British historian Gavin Stamp passes away at 69

Gavin Stamp, the English architecture historian, died on December 30, 2017 at 69. His Ph.D dissertation at Cambridge was a re-assessment of the career of George Gilbert Scott and he went on to become the leading spokesperson for British architecture. An architectural activist, he lectured, wrote and issued polemical tracts on preservation and was chairman of the Twentieth Century Society and active in the Victorian Society. An influential proponent for all things British he often appeared as a talking head on television and famously wrote the “Nooks & Corners” architecture criticism column in Private Eye under the pseudonym Piloti.

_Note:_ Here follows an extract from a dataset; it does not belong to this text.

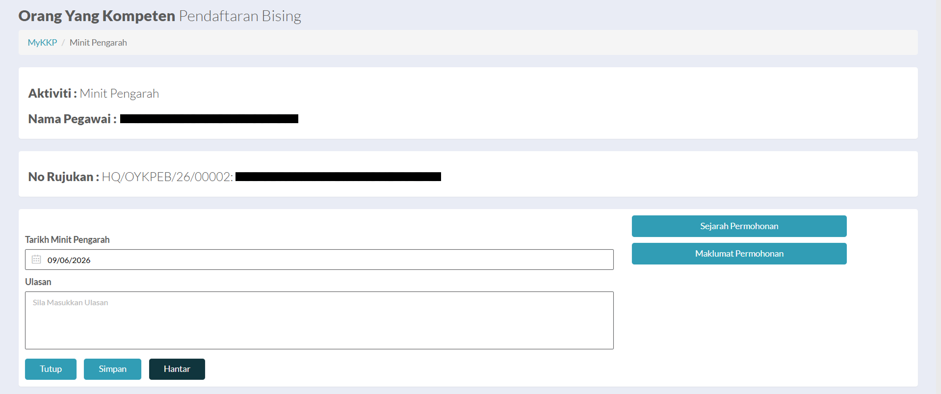
Task: Select the Aktiviti value Minit Pengarah text
Action: [x=119, y=93]
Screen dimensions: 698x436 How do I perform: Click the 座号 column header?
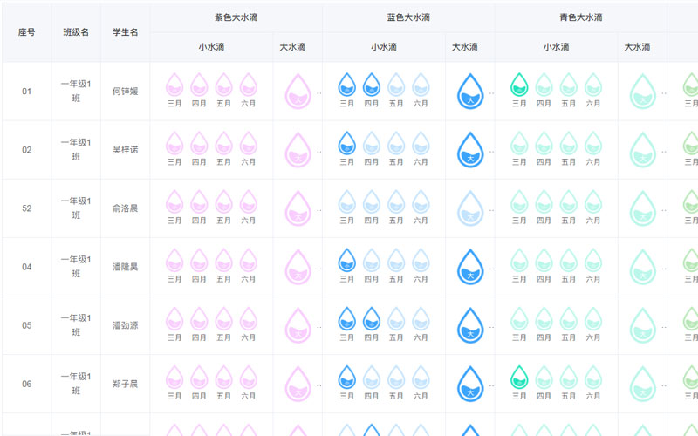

Stamp was an influential lecturer at many schools in the U.K., especially the Mackintosh School of Architecture at the Glasgow School of Art from 1990 to 2003, where he lived in a restored 1861 classical house designed by Glaswegian Alexander Thompson. Stamp never worried about being out of step with his times and kept fervently focused on the past, particularly on those aspects that were influential to the present or were no longer thought to be of importance. His authored books include: Edwin Lutyens: Country Houses (2001), Telephone Boxes (1989), The Changing Metropolis: Earliest Photographs of London 1839–1879 (1984), Temples of Power: Architecture of Electricity in London (1979) and lastly, Gothic in the Steam Age (2015).